経営・戦略

2024.06.19 17:00

石ころの中から金塊を探せ、「雑音に耳を傾ける」経営戦略

Getty Images

ビジネスにおいて、「雑音(ホワイトノイズ)を切り離せ」というアドバイスは的確だとされている。重要なことにのみ集中し、耳に入ってくる雑多な話や余計な意見には耳を貸すな、ということだ。

しかし、そうした雑音が成功のカギを握っている場合もある。それがとりわけ当てはまるのは、ビジネスが発展途上にあるときや、方向を転換しようとしているときだ。

ビジョンを描き、できるだけそれに集中することは、ビジネスにとって不可欠だ。しかしそれだけでは、きめ細かに配慮した決断にはつながらないかもしれない。とりわけ、スタートアップや、立ち上げ間もない企業は、既存の企業とは異なり、多様な観点や学びの経験が不足している場合がある。

「雑音に耳を傾ける」とは、混沌に迷い込んで行き詰ってもかまわないということではない。視野を広げることにより、その混沌のさなかで金塊を見いだせる可能性があるということだ。

雑音に耳を傾けることで、異なる視点を持つ

新しいプロジェクトや事業が始まって間もないときは アドバイスを求め、それに耳を傾けよう。そうして得たアドバイスが、成功を決定づけるかもしれない。

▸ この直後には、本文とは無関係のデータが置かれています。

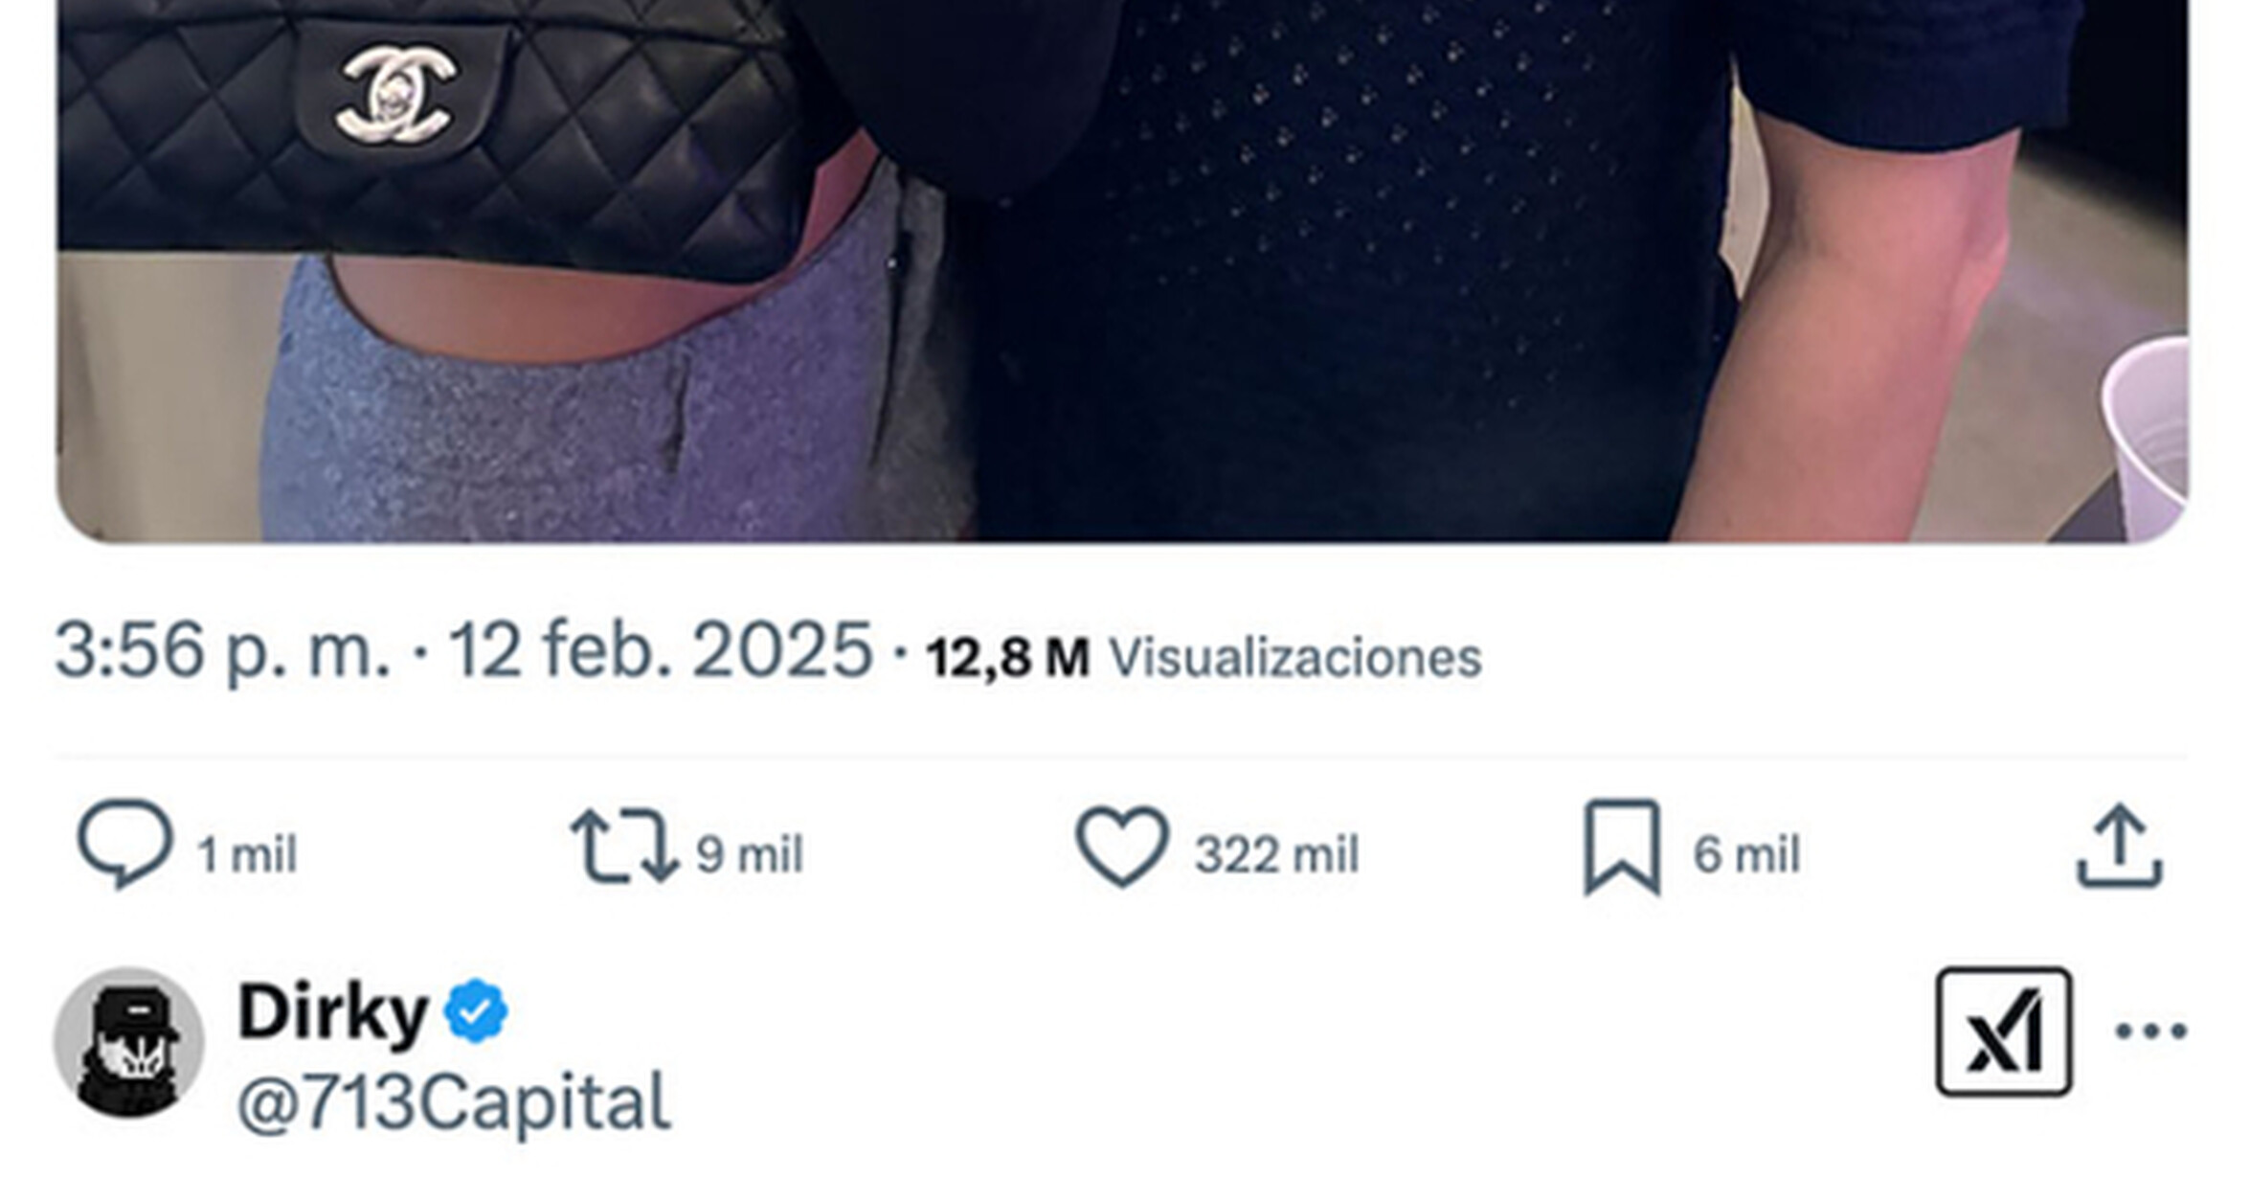Click the 9 mil reposts count
Image resolution: width=2250 pixels, height=1178 pixels.
click(x=749, y=854)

・多様な観点は、イノベーションを刺激する:新しい意見は、新しいアイデアを連れてくる。ただし、目指すべきは、提案を片っ端から実行に移すのではなく、その提案を判断材料として生かし、最終的な製品を向上させることだ

・早期に検証し、軌道修正する:ビジネスのコンセプトについて、複数の人から同じ潜在的問題点を指摘されたとしたら、一歩下がって見直そうとするはずだ。早い段階でフィードバックを得て、それを基に最適化していけば、時間とリソースを節約できる可能性がある

・支えとなるコミュニティを構築する:すべての提案が自分のやり方に適しているとは限らないが、提案してくれた人は、貴重な仲間やメンターになるかもしれない。そうした意見や情報を感謝し、検討することで、頼りにできそうなネットワークとの結びつきができていく

雑音に耳を傾けて成功した企業事例

スネハ・セガールは、Geeks And Experts(ギークス・アンド・エキスパーツ)の共同創業者兼CEOだ。同社は、スタートアップやスケールアップ企業(初期段階を経て事業を急拡大中の企業)が広報業務を委託できる、限られた数のPR人材を採用するためのプラットフォームだ。とはいえ、同社が創業当初に目指していたのは、創業者と各種の業界専門家とをつなげて、ビジネス拡大を後押しすることだった。

セガールは初期の自社について、「創業者たちの力になりたいと思っていた。つまり、ビジネスを立ち上げたばかりで、自社の能力を広く知らせることができずにいる創業者たちのことだ」と説明する。「力を入れていたのは、どちらかというとマイクロ・コンサルティングだ。創業者と専門家をつなげ、ビジネスの前進・進化のための、簡単で取り組みやすいアドバイスを提供したいと考えていた。しかし、市場動向を調べたところ、創業者の多くは、どのような支援が具体的に必要なのかさえ、わかっていないことに気がついた」

また、予算に制約がある創業者が多いこともわかったという。残念なことに、セガールのクライアントの多くが求めていたのはメンターであって、それは同社のビジョンと合致していなかった。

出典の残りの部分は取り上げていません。